→ **Exercise set**
1. According to the transcript, which term did the map show for Chicago?
2. From the transcript, set down word for word the passage from "ELM: It’s exhausting" to "were really like—yeah.".

→ **Study text**
= = = = = = =
ELM: I wonder if this is partly, like, you know, we’re well over a decade into Web 2.0, and the big open social web, and it’s been plenty of time for people to see that this, like: there’s an emptiness to going viral.
FK: Yeah.
ELM: Like, there’s, there’s a very short—actually I mean like, your tweet goes viral, that is kinda funny for like an hour and then you’re like “Wait no, I’m gonna mute this right now.”
FK: Yeah.
ELM: It’s exhausting and upsetting. And, like, not even like people yelling at you with discourse stuff, but like…you know what I mean? Like…
FK: Totally.
ELM: Ugh, I had this tweet—can I just say, side note? Can you remember two years ago when I tweeted about tennis shoes?
FK: No! I don’t remember what, anything you tweeted about two years ago!
ELM: This is my—well, I didn’t know it was two years ago but I found this out because, so I found, it was like this article from Reader’s Digest that was like a heatmap of different terms
FK: Oh wait, no I do remember this because we like—you were really like—yeah.
ELM: So this was like, so “sneakers” were, like, tiny corner of the Northeast in blue, and “gym shoes” in Chicago were green, and then the entire rest of the United States was red for “tennis shoes.” And so I just posted this, like, horrified tweet that was like “You all say this?!” And it went viral and, like, I got like hundreds of followers over this stupid tweet and I was like—
FK: And I do want to report, which I know I did at the time: Yes! We call it “tennis shoes”!
ELM: I hate it. Thanks, I hate it! And it was so, it’s so weird too cause it’s like “Why are you following me for this? You are gonna be leaving shortly when I just make fun of journalists for not understanding fanfiction.” [coughs] Which is what I do on my Twitter.
But it resurfaced over the weekend, because it—someone googled this question, like, “tennis shoes versus sneakers,” and like the first result was an article where someone had embedded my tweet.
FK: Oh my God.
ELM: And literally—literally wrote an article about this question!
FK: Oh my God.
ELM: And so then I, I realized that it was being shared again, cause I was like “Why are all these people following me again?”
= = = = = = =
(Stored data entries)
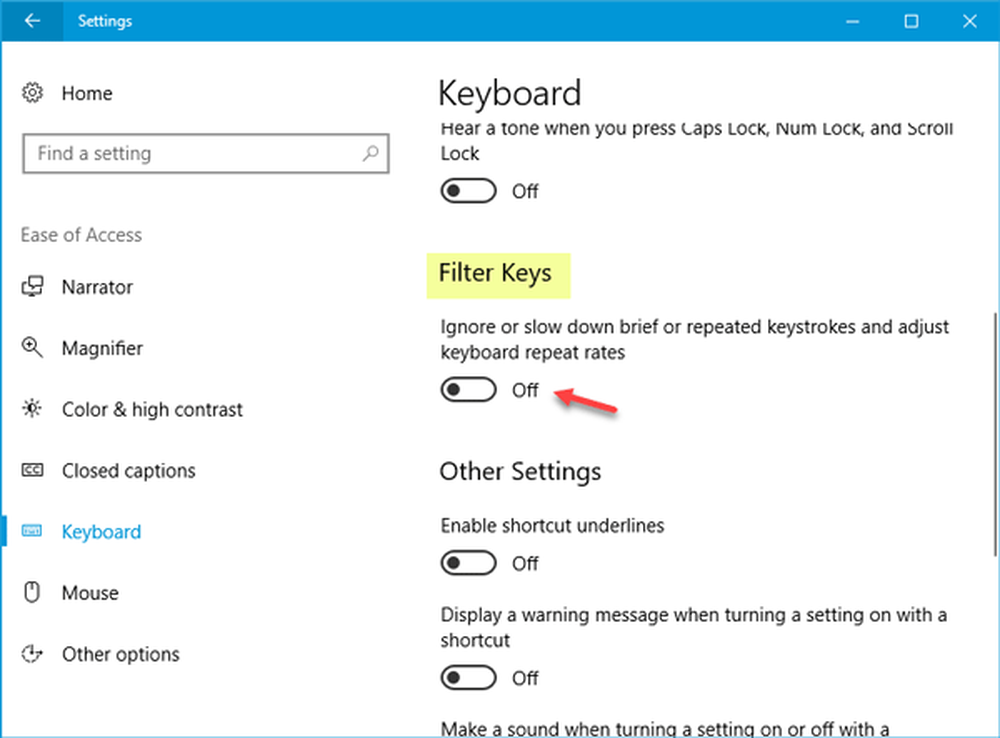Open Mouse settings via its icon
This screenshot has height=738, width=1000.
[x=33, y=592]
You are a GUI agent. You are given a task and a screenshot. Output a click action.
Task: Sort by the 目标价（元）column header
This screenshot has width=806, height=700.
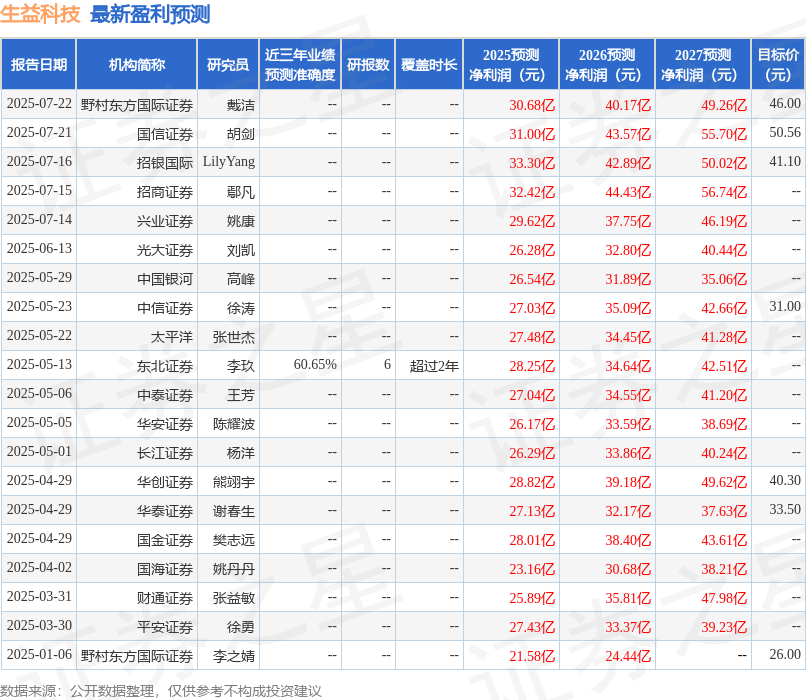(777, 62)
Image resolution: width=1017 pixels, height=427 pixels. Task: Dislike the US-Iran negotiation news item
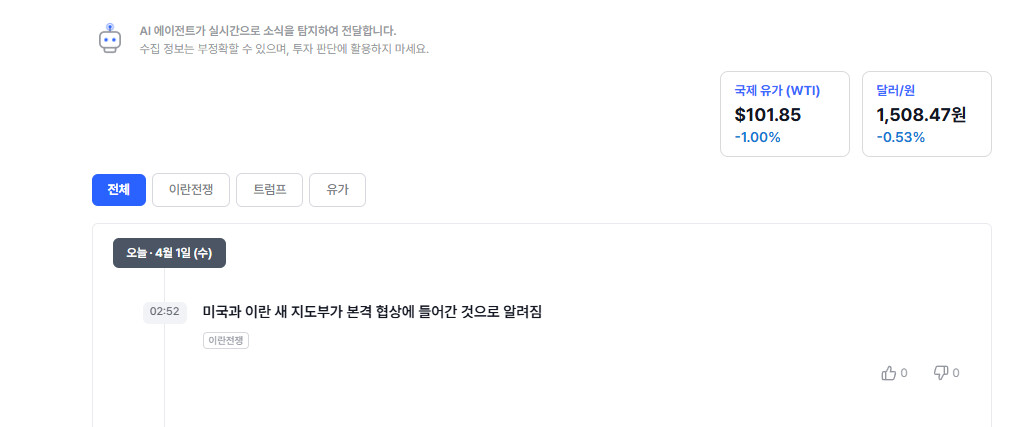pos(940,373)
= = = = = = =
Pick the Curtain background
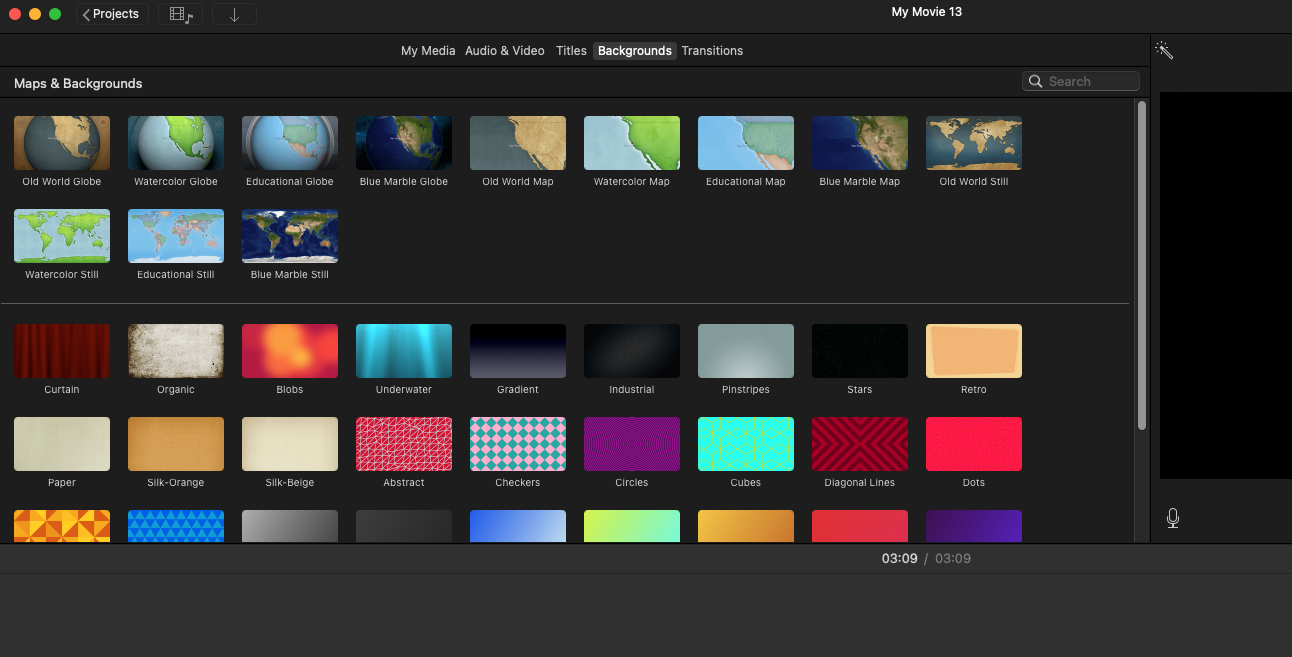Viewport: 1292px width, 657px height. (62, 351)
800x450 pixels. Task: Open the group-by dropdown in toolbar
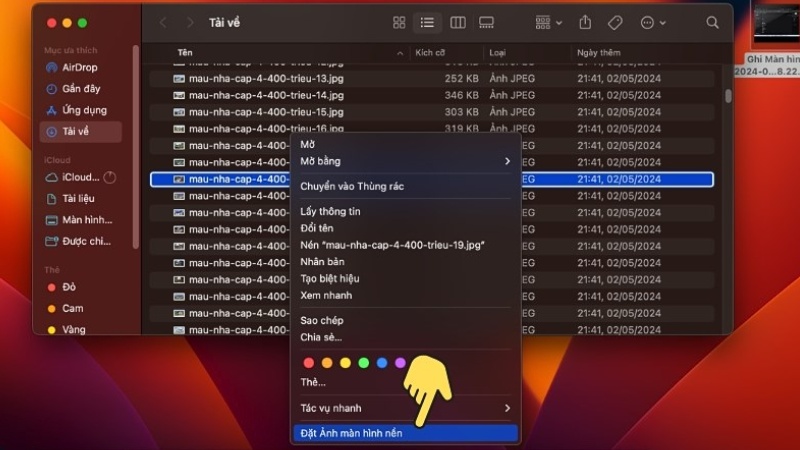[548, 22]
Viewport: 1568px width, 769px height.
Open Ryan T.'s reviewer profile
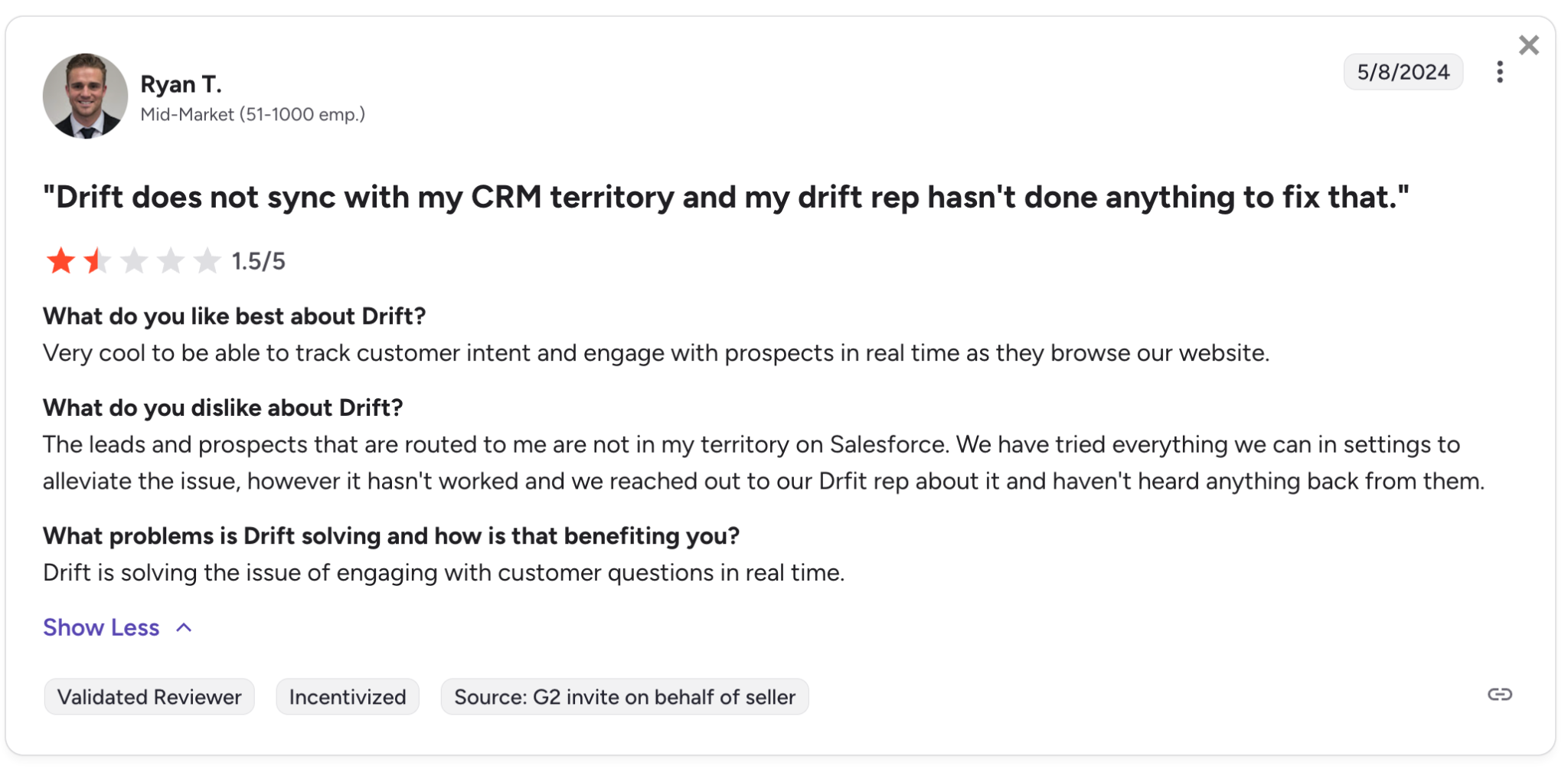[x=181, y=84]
= = = = = = =
→ **Solutions to the problems**
1. "Gym shoes."

2.
ELM: It’s exhausting and upsetting. And, like, not even like people yelling at you with discourse stuff, but like…you know what I mean? Like…
FK: Totally.
ELM: Ugh, I had this tweet—can I just say, side note? Can you remember two years ago when I tweeted about tennis shoes?
FK: No! I don’t remember what, anything you tweeted about two years ago!
ELM: This is my—well, I didn’t know it was two years ago but I found this out because, so I found, it was like this article from Reader’s Digest that was like a heatmap of different terms
FK: Oh wait, no I do remember this because we like—you were really like—yeah.